Stop the Inanity: Dune: Butlerian Jihad


Here's a lengthy screed regarding my wild, unseemly, and excessive disappointment with the "Dune" prequel series. If you aren't up for 3100 angry words from an overwrought geek, don't bother reading the rest, just take away this pocket review:

"Hellooo, Peter... yeeeeah. We're gonna have to have a jihad this weekend, and I'm gonna have to kinda have you come in on Saturday. Mmkay? Oh... and uh... we're gonna have to smash the thinking machines on Sunday, too. Mmkay? Let me get you another copy of that memo . . . we've kind of decided thinking machines fill us with religious loathing and hatred that will burn itself into humanity's memory for 10,000 years.
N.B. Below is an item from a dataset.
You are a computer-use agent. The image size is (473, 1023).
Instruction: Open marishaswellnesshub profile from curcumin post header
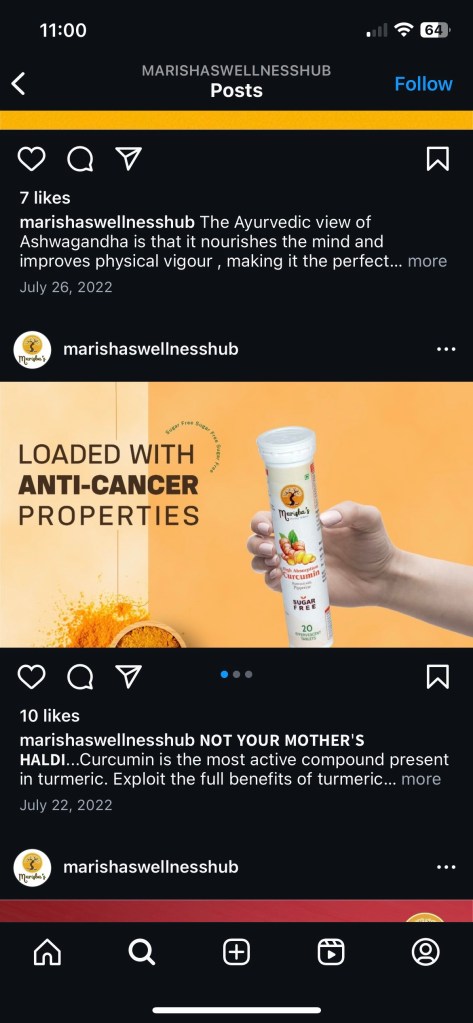[151, 350]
Mmkay?"

Perhaps because summer is winding down and classes are mere weeks away, I've been catching up on my pulp reading. The beginning of summer always involves heady reading lists, and it always ends this way: cramming sugary sweets down my gullet before I'm forced to start reading things I didn't pick for myself. I walk into this time of the reading season with my eyes open. I know what I'm doing. I feel furtive when I pick up some of the titles I do, and I always buy them at the grocery store, where I can go through the U-Scan aisle and avoid detection.

This summer's special reading project was "Dune: The Butlerian Jihad," co-written by Frank Herbert's son Bryan and journeyman sci-fi writer Kevin Anderson.

A Quick History of the Dune Books

"Dune" has a lot of faithful fans who've been with the franchise since the first volume arrived in the '60s. Frank Herbert built on "Dune" with five sequels. Opinion varies on the entire run. I personally enjoyed the first four the most. "Dune" itself has been an almost annual re-read since I first picked up a copy in seventh grade. That would put my total number of reads somewhere around twenty, I suppose. Probably sounds dull to most, but I like getting older with a few of the books on my shelves.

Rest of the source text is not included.